The problem was: how do you make cities with architectural units that embody human scale? It is apparent that the only way to organize cities today is the modern metastasizing zoned suburbanization that is employed all over the world. There is no other alternative. Human scale has the Disney problem, contrivance. You can't build the cities of old that have inspired us: Manhattan, Paris, London, San Francisco.. because those cities have benefited from the incomparable advantage of the uncontrived limitations of geography and history: being built when technology's scale were not so blown out.

Scale is the signal aspect here. Technology gives us freedom by extending human capacities. It is a prosthetic and as such, transformed the inhabitants of cities from our primate configuration to a robocop kind of creature: automobiles being the most influential scale index. Our cities are made not for humans, but for super humans.

I hope that by now, you can see the parallels this has with your article. The questions I put to my fellow architects: can we choose to build cities within human scale without contrivance? Or are we fighting unwisely against a rip tide of technological transformation that will condemn us to a futile neo-Luddite oppositional position?
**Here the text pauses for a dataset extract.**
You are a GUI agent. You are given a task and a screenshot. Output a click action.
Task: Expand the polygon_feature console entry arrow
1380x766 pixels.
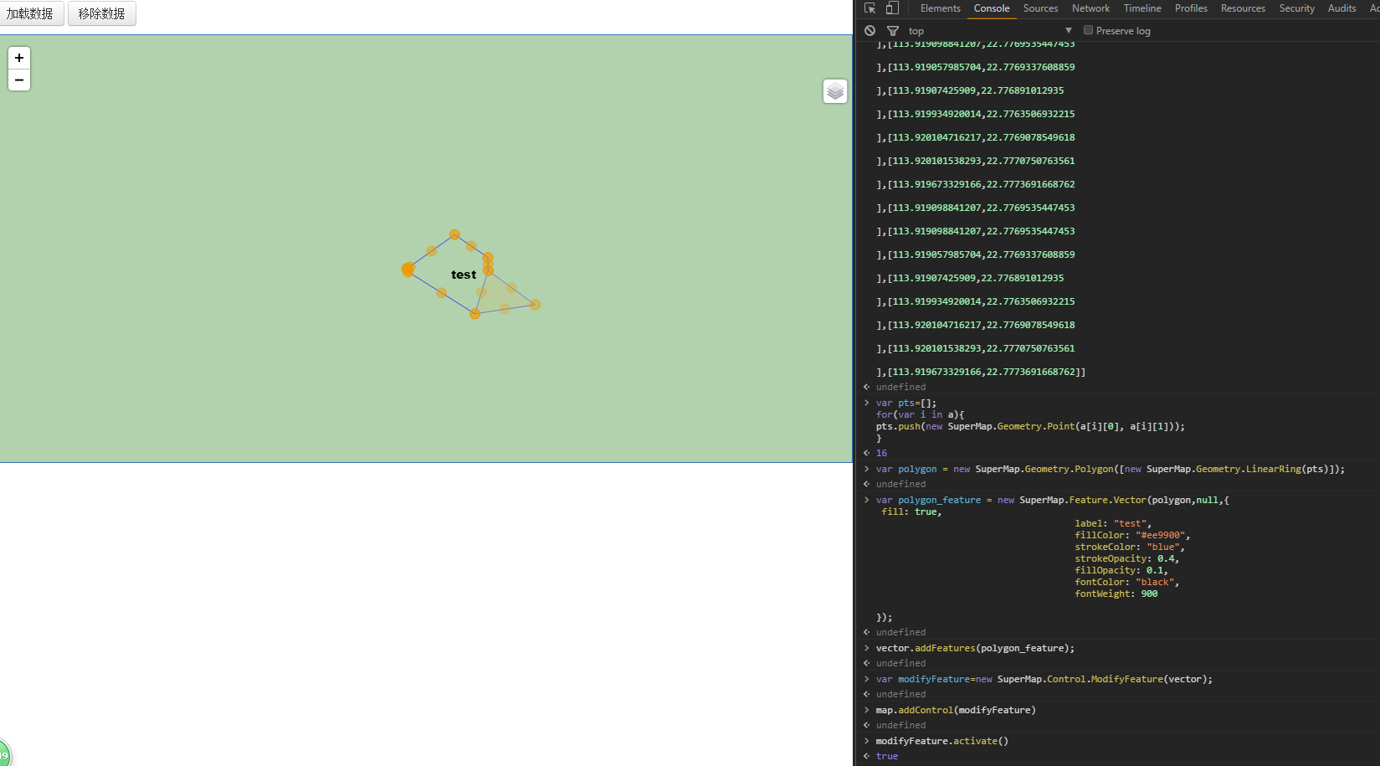coord(867,500)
Can we create within human scale, or are we destined to surpass it to other now unimaginable modes of human existence? Or will this direction simply take us to an inhuman future?

My suggestion was to choose both. I named them the "Human City" and"the "Car City" and i formulated a way for some kind of symbiosis. I liked the apparent simplicity of Duane Plater-Zyberk's town planning ideas (http://www.smartcode.org/) but I wanted to circumvent their problem of contrivance with a single proscription: the restriction of automobile access. Human scaled cities can be islands within a larger auto scaled urban fabric by transducing the scale of the inhabitants with a ring of garage nodes that are interlinked within a web of trolley infrastructure. (Louis Kahn proposed something similar without the transportation aspect in his ideas for Philadelphia.)

Outside the island: no or few restrictions, within... one single proscription. I was looking for the way to cleave the issue simply and avoid the tendency for our intellectuals to create a command and control culture as they are wont to do. They tend to suggest worlds where they are the boss. i was also looking for a way to protect simple unadorned human scale. The problem isn't which scale we should choose. What we lack is a way to shift scales and navigate between all these worlds we are creating/discovering.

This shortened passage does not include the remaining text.